▶ Text shown
__________________________________________________

The National Security Implications of Antitrust: America’s Adversaries


 

 

On Tuesday, October 19, from 12:00 – 1:00 PM ET, as part of NSI’s Tech Innovation and American National Security project, NSI hosted the third event of a four-part series examining the national security implications of antitrust challenges at home and abroad.

Background: Adversarial nation-state governments, such as China’s, are known to bolster their own economy through government financing of certain private sector industries, including companies in the tech industry, in order to effectuate national goals, including national security related goals. In particular, while China has encouraged rapid growth in its domestic tech sector in a bid to challenge its biggest economic competitor—the United States—it has at times, placed a heavy regulatory hand on both foreign and domestic tech companies, including using the levers of antitrust policy at home. China’s antitrust challenges are seen by many to have little to do with protecting competition; rather, Beijing’s antitrust and other policies appear to punish companies and executives that don’t adhere to the party line. This panel will look at the ways in which China and other adversarial nations both encourage and discourage foreign and domestic tech competition and how such nations choose its antitrust targets.

__________________________________________________

▶ Stored data
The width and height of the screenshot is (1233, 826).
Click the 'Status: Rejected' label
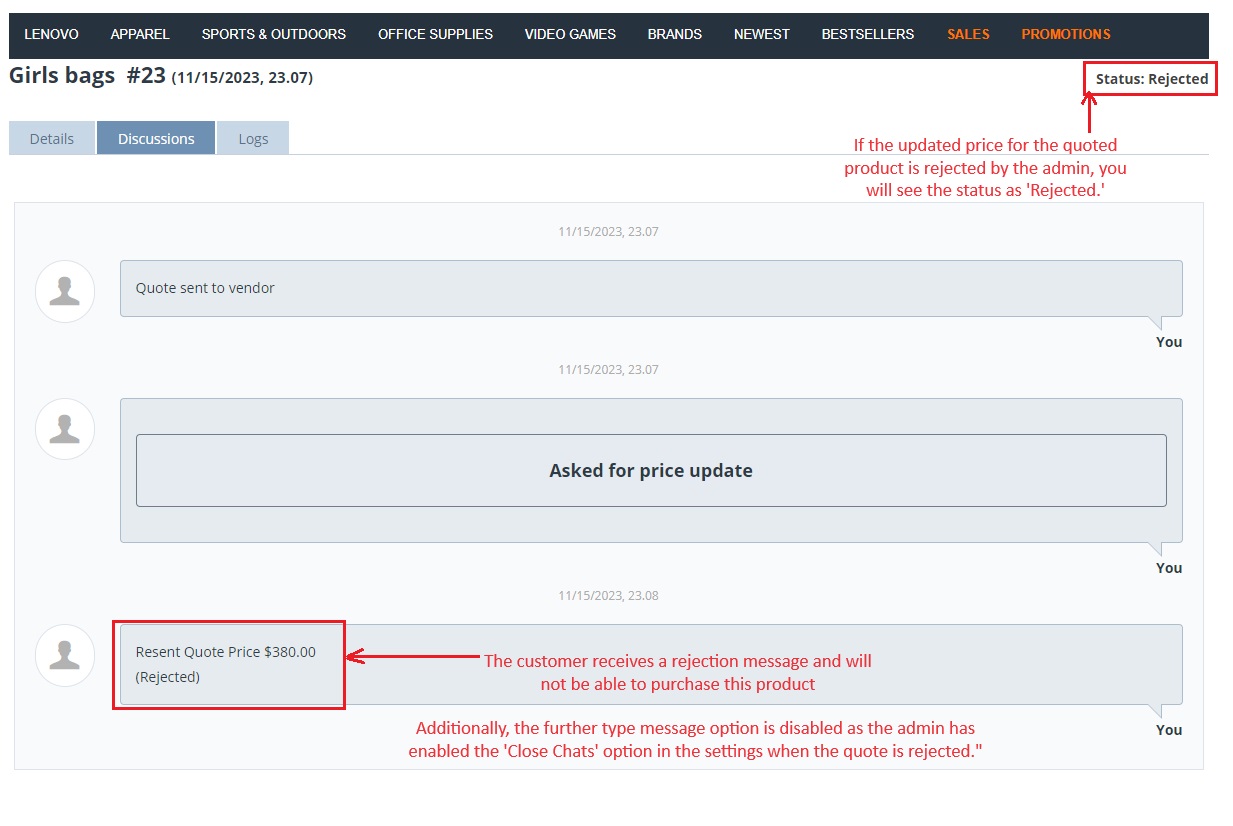pyautogui.click(x=1151, y=79)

__________________________________________________

▶ Objective 1
The antitrust event page appears above the material. From the background's second and third sentences, list every action those sentences attribute to China or Beijing.
▶ Objective 2
In the antitrust event page above the material, take the part that opens with the words containing "The National Security Implications of Antitrust: America’s" and closes with "home and abroad.". Write that part out again, changing "NSI" to "the institute" everywhere it appears.
▶ Objective 3
Using the antitrust event page above the material, decide whether each statement agrees with it. Answer yes or no, and quote the deciding words.
(a) The event was the second of a four-part series.
(b) Many see China's antitrust challenges as having little to do with protecting competition.
(c) The event ran from 12:00 to 1:00 PM ET.

▶ Exercise answer 1
- Encouraged rapid growth in its domestic tech sector
- Placed a heavy regulatory hand on both foreign and domestic tech companies
- Used the levers of antitrust policy at home
- Has antitrust and other policies that appear to punish companies and executives that don't adhere to the party line

▶ Exercise answer 2
The National Security Implications of Antitrust: America’s Adversaries


 

 

On Tuesday, October 19, from 12:00 – 1:00 PM ET, as part of the institute’s Tech Innovation and American National Security project, the institute hosted the third event of a four-part series examining the national security implications of antitrust challenges at home and abroad.

▶ Exercise answer 3
(a) No: "the third event of a four-part series"
(b) Yes: "China’s antitrust challenges are seen by many to have little to do with protecting competition"
(c) Yes: "from 12:00 – 1:00 PM ET"